To maintain our freedoms, to preserve recognition of and the ability to exercise our rights, we cannot afford to remain passive in the face of continual onslaughts. The enemies of freedom love to terrorize the populace, whip otherwise unassuming people into an hysterical frenzy. They glory in the abandonment of reason, objectivity, and individualism. They see such a retreat from the founding principles of this country not as a cancer devouring the core of this nation but as an ally in establishing the authoritarian world of their dreams; a world in which they will rule with paternalistic “wisdom” and power.

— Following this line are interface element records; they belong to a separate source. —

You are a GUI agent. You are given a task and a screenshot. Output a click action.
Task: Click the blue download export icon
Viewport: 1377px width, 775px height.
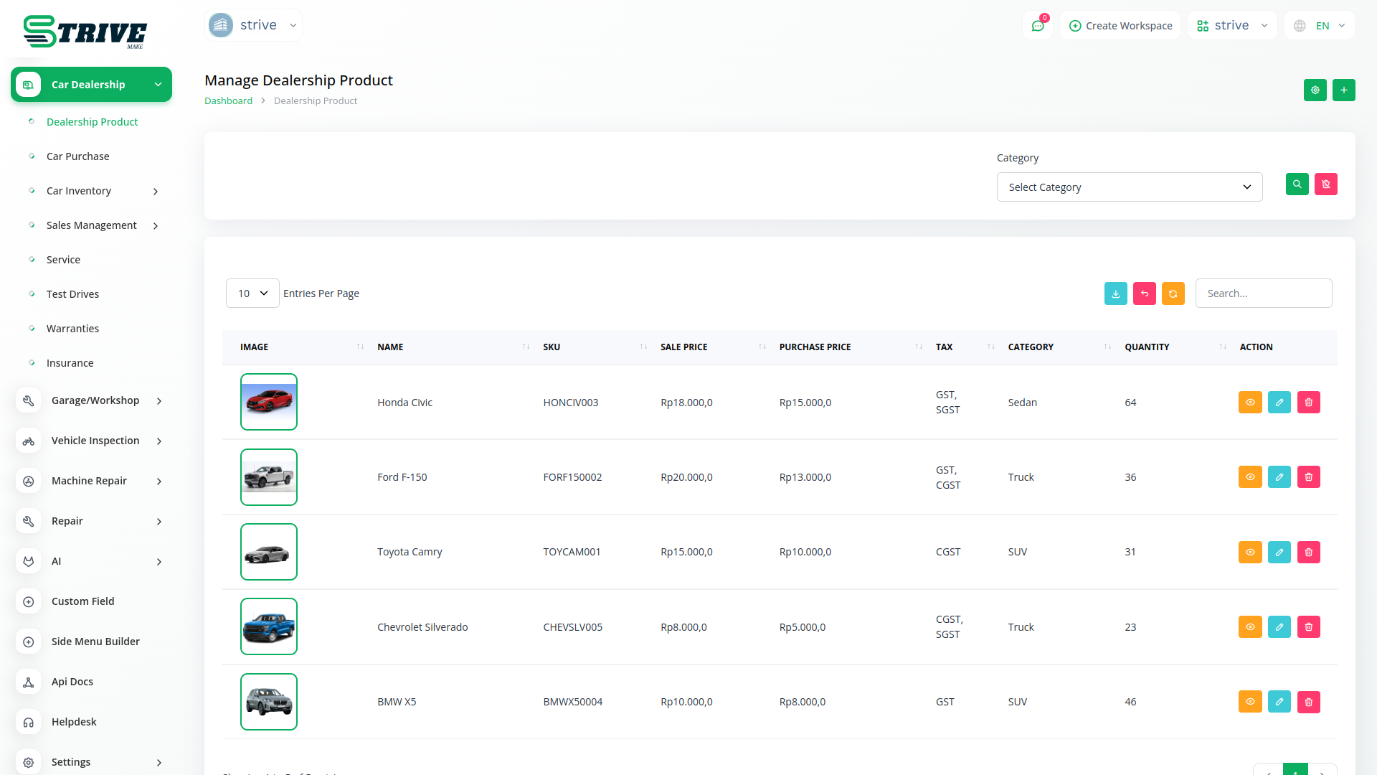[x=1115, y=293]
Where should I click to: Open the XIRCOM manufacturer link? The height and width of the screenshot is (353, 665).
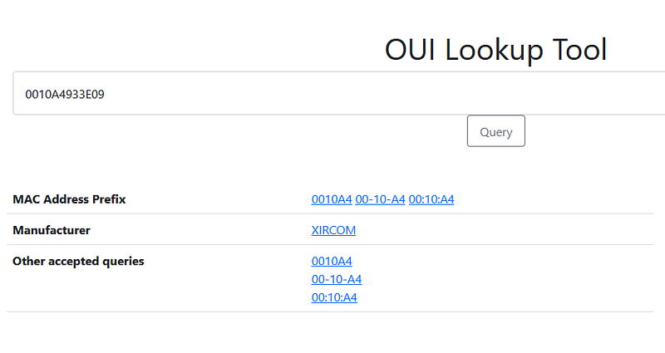pos(333,230)
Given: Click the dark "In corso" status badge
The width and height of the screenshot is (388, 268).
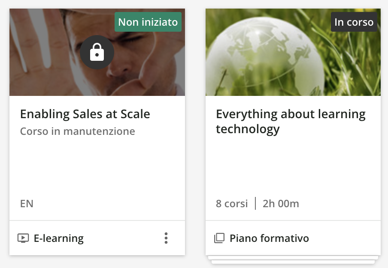Looking at the screenshot, I should [x=354, y=22].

The anti-self-defense fascists sneer when their adversaries point out the implicit results of using and spreading such obscenities as “gun violence.” They would not denounce so vehemently our struggles to maintain exactness of expression if they did not recognize how dangerous such adherence to precision is to their cause. They can thrive and grow only in the shadows of ignorance and murky thought.
The myth of “gun violence” is a potent weapon in the arsenal of those who would ensure that only they and their supporters remain armed. It is a myth that can destroy us if we do not battle against it. It is a myth we must expose at every opportunity.
Nothing less than extreme devotion to our liberty, our rights, and our lives will do.